Scots

August 4, 2009

The Highland Scot to the west and north and the Shetland and Orkney islanders are of Norse origin. They wore the tartan and played the pipes. The Lowland Scot of Anglo-Saxon stock considered Highland Scots savages. Weary of each other through the years ‘they eventually recognize themselves as one nation.

Scotland’s history is revealed to be a country of persistent conflict. In the Highlands there was constant conflict with the Picts and feuds between the clans. In the Lowlands they had to deal with the Romans and later the Norsemen and Vikings. And lastly the bloody conflicts with the British.

The previous counties have been turned into nine divided ‘Regions’: Dunfries & Galloway, Strathclyde, Central, Highland & Islands, Grampian, Tayside, Fife, Lothian and Borders.

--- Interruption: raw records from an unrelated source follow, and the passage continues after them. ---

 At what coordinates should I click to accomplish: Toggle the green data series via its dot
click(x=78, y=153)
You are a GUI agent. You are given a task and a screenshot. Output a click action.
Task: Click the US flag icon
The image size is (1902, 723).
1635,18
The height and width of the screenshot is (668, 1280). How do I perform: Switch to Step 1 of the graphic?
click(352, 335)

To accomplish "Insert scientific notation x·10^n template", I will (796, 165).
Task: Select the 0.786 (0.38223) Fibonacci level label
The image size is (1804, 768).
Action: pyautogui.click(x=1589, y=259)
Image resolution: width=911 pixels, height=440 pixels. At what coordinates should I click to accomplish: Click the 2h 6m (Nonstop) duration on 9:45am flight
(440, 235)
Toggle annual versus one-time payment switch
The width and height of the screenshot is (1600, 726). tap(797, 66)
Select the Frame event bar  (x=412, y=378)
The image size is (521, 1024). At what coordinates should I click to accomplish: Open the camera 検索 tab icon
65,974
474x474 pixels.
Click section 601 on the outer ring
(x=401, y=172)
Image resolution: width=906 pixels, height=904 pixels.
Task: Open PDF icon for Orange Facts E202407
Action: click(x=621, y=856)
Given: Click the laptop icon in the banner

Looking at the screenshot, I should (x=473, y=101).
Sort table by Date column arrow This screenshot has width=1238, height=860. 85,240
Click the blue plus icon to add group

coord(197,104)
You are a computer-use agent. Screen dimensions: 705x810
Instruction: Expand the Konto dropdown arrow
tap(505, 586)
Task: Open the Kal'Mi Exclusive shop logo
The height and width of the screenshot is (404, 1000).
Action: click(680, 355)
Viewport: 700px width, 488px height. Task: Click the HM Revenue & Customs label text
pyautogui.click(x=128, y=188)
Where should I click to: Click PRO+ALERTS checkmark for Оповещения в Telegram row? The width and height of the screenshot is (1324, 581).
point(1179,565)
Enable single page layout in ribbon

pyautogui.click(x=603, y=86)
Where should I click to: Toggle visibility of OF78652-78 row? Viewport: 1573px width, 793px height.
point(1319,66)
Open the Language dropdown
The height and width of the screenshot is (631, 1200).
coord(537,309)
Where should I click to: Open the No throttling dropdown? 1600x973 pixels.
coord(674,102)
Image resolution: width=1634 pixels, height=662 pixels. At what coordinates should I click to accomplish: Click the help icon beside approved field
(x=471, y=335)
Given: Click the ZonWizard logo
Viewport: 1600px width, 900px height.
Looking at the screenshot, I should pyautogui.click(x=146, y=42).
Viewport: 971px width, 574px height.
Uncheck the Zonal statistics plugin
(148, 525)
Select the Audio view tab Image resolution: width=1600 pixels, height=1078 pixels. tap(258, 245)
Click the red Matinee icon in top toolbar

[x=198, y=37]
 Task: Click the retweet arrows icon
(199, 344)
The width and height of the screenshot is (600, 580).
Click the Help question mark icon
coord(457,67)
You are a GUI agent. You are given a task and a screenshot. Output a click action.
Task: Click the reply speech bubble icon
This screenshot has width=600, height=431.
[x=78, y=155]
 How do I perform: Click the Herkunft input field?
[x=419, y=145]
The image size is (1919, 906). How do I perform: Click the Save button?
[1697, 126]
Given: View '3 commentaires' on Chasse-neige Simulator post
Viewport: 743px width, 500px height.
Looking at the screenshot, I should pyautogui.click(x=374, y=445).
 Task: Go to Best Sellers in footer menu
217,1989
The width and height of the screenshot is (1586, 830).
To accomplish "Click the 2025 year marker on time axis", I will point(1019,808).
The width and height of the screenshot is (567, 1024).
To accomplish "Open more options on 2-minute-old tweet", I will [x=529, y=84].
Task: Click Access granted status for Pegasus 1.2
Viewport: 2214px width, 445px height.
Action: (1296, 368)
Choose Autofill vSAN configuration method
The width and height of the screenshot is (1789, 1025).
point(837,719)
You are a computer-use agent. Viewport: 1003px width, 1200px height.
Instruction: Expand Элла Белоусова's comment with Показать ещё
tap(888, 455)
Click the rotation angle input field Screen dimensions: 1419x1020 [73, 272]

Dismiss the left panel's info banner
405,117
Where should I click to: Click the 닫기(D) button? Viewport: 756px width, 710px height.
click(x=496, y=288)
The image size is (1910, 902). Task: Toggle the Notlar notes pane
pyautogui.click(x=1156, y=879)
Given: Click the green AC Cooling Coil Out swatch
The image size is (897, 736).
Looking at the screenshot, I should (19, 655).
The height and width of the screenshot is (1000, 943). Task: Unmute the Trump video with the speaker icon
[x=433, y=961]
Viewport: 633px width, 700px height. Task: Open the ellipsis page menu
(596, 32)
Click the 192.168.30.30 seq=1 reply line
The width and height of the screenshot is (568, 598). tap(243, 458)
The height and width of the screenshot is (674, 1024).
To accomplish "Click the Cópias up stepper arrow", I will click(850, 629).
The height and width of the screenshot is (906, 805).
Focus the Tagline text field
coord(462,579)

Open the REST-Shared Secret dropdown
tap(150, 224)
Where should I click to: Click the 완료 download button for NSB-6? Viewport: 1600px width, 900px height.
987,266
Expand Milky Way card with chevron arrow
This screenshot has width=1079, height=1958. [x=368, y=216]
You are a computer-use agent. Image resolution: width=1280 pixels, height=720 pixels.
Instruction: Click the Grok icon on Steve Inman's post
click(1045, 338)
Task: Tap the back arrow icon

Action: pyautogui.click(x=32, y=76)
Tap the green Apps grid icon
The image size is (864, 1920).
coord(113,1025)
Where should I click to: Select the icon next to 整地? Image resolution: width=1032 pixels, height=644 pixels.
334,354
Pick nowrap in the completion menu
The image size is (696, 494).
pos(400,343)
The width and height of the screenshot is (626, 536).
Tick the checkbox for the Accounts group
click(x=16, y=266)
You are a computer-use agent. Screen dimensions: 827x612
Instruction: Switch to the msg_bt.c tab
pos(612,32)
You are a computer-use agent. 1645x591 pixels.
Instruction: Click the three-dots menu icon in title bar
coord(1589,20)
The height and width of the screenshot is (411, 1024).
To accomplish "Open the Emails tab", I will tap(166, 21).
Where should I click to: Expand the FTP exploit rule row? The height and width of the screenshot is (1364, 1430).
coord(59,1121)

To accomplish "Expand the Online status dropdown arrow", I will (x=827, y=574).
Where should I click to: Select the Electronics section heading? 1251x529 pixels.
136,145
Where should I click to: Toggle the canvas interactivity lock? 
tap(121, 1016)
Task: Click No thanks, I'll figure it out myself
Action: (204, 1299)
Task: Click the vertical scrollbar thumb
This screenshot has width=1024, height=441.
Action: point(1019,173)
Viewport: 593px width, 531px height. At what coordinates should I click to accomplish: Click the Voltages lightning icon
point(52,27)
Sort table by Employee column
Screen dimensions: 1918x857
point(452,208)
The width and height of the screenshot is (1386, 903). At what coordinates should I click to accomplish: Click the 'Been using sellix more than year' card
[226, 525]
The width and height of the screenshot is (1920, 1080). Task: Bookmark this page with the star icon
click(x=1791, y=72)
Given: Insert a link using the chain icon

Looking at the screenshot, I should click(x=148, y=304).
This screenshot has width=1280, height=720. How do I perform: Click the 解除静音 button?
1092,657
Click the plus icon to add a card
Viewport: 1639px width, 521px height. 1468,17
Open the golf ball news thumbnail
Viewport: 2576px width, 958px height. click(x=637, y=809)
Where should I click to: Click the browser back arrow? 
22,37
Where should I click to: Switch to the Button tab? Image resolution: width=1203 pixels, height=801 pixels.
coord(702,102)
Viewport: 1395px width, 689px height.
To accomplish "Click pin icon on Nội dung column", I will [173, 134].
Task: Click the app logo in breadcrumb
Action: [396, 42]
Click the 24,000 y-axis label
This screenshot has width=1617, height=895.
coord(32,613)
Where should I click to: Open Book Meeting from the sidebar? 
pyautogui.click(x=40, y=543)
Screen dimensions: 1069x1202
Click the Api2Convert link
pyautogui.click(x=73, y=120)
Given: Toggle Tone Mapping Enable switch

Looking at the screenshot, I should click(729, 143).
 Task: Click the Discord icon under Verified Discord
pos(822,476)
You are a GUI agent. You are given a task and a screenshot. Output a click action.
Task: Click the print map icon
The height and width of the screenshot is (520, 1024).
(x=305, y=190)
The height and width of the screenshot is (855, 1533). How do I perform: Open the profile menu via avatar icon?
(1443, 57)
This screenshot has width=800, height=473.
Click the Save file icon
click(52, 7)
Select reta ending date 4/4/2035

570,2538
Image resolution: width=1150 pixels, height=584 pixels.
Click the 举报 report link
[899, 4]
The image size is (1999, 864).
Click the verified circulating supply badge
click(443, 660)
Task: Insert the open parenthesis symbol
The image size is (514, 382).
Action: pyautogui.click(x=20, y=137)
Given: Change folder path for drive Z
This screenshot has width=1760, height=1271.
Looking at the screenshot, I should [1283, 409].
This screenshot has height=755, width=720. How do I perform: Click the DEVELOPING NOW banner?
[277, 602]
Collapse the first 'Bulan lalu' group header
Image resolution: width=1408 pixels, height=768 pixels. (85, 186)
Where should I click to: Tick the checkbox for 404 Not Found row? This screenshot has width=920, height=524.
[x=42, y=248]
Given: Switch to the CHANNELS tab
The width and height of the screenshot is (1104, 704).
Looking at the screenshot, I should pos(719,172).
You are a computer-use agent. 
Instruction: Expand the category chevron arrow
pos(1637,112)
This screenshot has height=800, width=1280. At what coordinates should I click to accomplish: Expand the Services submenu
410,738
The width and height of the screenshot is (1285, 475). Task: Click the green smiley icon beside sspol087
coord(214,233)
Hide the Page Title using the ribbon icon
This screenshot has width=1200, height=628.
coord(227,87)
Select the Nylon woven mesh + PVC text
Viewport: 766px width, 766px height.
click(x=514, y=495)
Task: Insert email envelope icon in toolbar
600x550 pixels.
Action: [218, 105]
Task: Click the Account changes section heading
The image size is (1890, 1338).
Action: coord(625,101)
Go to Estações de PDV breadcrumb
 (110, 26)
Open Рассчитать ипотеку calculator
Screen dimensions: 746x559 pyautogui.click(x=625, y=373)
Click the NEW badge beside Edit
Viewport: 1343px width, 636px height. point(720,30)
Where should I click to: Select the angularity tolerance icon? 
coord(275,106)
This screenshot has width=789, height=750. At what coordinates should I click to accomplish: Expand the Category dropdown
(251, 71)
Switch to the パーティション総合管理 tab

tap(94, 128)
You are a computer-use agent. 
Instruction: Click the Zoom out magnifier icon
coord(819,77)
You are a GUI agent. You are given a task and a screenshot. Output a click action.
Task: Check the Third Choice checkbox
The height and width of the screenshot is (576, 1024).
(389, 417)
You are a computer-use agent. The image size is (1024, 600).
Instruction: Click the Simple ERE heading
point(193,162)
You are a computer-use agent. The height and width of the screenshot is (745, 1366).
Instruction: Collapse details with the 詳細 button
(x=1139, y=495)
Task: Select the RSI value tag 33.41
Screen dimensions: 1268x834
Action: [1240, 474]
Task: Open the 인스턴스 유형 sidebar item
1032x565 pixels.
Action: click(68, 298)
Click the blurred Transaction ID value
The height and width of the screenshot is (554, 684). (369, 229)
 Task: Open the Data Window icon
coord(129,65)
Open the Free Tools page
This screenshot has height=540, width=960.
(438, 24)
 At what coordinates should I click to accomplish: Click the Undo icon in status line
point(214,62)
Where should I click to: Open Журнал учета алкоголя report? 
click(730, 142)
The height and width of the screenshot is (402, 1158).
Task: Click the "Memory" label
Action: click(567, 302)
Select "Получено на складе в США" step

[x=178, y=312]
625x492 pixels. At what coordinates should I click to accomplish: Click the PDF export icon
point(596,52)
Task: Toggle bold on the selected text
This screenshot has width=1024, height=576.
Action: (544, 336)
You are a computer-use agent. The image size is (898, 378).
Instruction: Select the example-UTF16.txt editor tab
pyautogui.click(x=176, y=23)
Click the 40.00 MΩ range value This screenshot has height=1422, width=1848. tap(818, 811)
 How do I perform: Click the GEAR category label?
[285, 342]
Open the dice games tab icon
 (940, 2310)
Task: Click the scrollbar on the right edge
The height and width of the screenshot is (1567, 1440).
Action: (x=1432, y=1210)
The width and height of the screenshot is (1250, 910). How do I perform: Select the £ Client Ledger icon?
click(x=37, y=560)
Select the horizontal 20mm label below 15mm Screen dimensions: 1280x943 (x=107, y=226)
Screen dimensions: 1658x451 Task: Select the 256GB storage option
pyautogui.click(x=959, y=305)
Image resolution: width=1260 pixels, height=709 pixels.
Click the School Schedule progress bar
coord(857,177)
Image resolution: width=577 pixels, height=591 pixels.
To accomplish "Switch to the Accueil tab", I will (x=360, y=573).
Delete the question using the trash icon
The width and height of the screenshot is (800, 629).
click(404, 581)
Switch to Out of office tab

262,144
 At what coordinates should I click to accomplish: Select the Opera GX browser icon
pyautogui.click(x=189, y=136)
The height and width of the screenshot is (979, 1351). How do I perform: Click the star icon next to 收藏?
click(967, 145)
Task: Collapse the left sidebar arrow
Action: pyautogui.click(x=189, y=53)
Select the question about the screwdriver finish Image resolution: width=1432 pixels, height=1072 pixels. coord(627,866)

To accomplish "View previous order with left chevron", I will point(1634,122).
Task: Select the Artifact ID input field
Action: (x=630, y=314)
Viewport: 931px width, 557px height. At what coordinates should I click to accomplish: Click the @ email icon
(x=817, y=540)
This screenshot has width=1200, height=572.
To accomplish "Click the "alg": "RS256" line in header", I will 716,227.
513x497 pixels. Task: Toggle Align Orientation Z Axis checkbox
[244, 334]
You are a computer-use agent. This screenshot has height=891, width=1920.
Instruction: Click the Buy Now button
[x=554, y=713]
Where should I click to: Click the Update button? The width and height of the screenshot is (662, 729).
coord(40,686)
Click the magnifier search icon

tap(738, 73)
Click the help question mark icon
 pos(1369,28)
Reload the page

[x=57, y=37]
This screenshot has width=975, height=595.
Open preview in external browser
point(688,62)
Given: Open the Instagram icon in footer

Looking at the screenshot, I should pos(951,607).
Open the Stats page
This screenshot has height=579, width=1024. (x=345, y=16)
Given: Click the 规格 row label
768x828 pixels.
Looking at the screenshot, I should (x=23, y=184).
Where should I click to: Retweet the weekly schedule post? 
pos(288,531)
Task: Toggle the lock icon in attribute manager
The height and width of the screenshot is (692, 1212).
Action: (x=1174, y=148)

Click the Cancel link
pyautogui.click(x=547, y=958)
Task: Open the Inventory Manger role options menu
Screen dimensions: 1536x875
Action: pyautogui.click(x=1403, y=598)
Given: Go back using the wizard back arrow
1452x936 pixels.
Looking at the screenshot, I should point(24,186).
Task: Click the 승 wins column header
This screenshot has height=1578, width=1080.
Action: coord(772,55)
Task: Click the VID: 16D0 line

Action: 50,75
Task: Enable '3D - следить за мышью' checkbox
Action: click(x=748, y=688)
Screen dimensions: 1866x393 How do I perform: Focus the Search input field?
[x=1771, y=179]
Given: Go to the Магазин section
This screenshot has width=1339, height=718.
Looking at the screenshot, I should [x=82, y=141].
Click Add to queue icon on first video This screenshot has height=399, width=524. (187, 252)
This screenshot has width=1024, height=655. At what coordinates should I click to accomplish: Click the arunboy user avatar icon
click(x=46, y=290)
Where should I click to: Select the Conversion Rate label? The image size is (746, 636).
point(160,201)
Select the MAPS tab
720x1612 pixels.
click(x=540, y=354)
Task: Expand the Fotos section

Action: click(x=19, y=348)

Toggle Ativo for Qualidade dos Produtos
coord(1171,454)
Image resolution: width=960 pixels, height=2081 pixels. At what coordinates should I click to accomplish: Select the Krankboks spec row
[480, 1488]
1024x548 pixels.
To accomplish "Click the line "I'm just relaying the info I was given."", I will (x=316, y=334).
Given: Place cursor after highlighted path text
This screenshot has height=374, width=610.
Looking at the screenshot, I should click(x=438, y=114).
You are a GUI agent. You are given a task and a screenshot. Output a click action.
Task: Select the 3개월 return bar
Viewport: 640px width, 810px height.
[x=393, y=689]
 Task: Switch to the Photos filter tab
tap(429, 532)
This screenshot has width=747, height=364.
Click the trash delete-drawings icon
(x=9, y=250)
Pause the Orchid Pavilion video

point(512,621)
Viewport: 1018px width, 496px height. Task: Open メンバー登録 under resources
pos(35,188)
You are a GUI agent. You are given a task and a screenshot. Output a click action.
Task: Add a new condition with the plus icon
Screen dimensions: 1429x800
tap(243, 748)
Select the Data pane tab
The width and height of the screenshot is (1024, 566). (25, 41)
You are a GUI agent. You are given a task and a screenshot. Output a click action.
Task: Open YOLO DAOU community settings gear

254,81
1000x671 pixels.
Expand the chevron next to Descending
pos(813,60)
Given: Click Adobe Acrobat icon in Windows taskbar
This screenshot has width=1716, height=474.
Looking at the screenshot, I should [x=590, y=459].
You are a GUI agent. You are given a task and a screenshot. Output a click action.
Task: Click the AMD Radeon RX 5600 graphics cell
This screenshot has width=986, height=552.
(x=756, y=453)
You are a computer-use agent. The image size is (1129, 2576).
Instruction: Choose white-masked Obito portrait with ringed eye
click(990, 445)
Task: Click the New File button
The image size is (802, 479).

At the end of the 13th century when Edward 1 came to the English throne it marked the beginning of centuries of conflict between the Scots and the English.

In 1603 King James V1 of Scotland was proclaimed King James 1 of England, Scotland, France and Ireland. He called his dual kingdoms of England and Scotland by a new name, Great Britain. The English Parliament was unwilling to use this new name but the King forced it on them. Ruling Scotland from London proved difficult at the best of times. A century of warfare was the result.

The massacre of Glencoe, the slaughter at Culloden and the Highland Clearances are a few of the bloody battles that were responsible for the end of the traditional life style of the highlander and the Clan system.

Scotland was under perpetual siege for nearly one and a half thousand years but the spirit of the people has prevailed.

The Scots are a happy, friendly people always ready to welcome visitors to their beautiful land. That was made very apparent to me on my visit in Sept 2007.